Holiday party season is now in full swing, and retailers small and large know what that means: Soon they will see crowds of people heading to their stores not to buy—but rather return and exchange—unwanted holiday gifts.
A recent survey by RetailMeNot.com found that 42 percent of consumers return at least some of their holiday gifts, and an estimated 10-15 percent of holiday sales are returned altogether.
Major retailers’ return policies span the gamut: Some retailers like Costco and Nordstrom’s are known for offering very generous return policies, while others like Best Buy and Barnes & Noble give buyers and gift recipients very short windows of time to return or exchange unwanted gifts. Many major retailers have gotten stricter about their return policies in recent years and even enacted some fees on certain types of returns, according to ConsumerWorld.org.
These three tips can help small store navigate the customer return policy.
Offer generous return policies. As more consumers shop online and deal with increasingly difficult and stingy return policies from major retailers, small businesses that offer more consumer-friendly return policies can have a competitive edge, while generating goodwill among customers. Customer service, after all, is something independents need to do better than big-box retailers. Shoppers “feel the retailer-customer relationship is just that—a genuine, personal relationship—and that a violation of trust via a bad return experience can ruin this relationship forever,” Kit Yarrow, a consumer psychologist, told Time magazine recently. If you sell products online, also consider how you can make those returns more customer-friendly, such as perhaps offering free or low-cost shipping (a la Zappos).
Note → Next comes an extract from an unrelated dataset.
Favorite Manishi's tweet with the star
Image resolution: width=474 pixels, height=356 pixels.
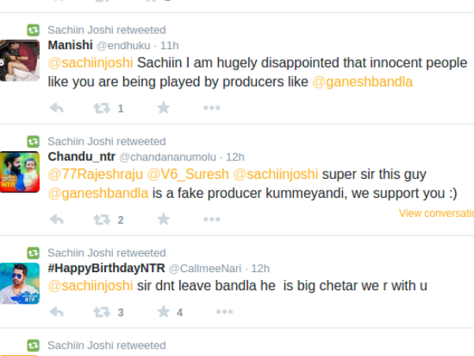[x=164, y=108]
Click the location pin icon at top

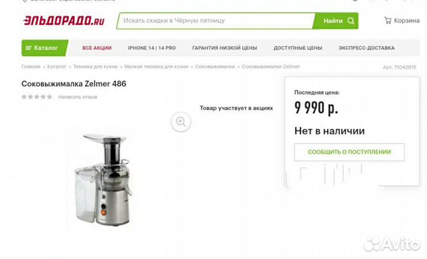click(25, 1)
Figure out the right time frame for returns. While it’s good to be generous, you have to weigh that against ensuring your return policy doesn’t hurt your business. You don’t want customers returning purchases a year (or two) later, because you’ll be unlikely to resell it at that point. Consider your product selection and how much time you can feasibly give customers to return those items without taking a major hit. You don’t want to end up like REI, which used to have an ultra-generous return policy. Some customers returned items years or decades after they bought them, according to The Wall Street Journal.
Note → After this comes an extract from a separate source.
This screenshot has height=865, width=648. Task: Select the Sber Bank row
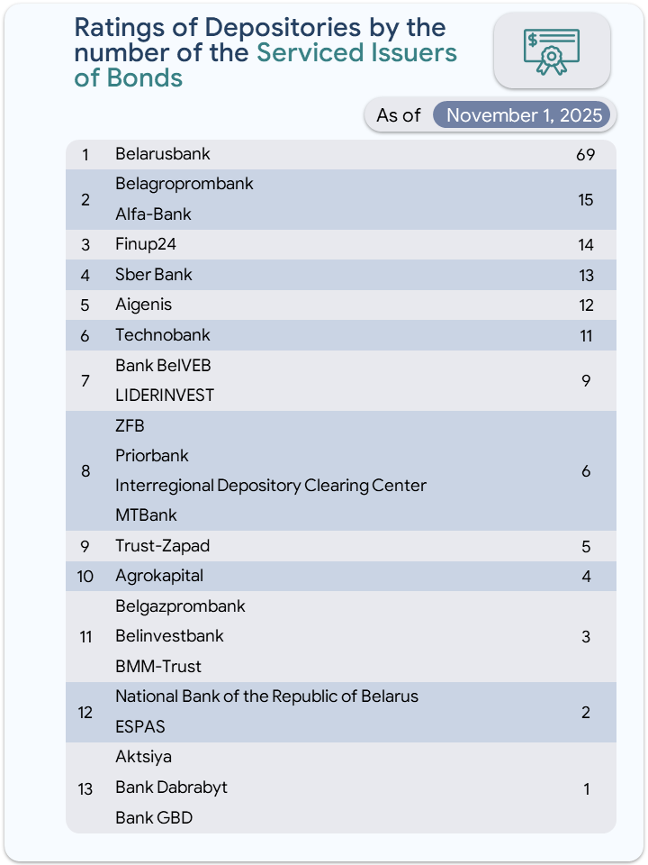coord(154,275)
Have a clear and consistent formal return policy. Whatever you do, make sure your return policy is consistent and that customers know it. Nothing can anger a customer more than trying to return something and realizing they can’t. "The customer should know what to expect from us, and know our policy will be the same no matter which store they're shopping in," Dick Visconti, founder of The Papery, a New Jersey-based stationary and gift store chain told Entrepreneur.com. That can mean printing your formal return policy on the back of receipts, on your web site and perhaps even on a sign behind the checkout counter.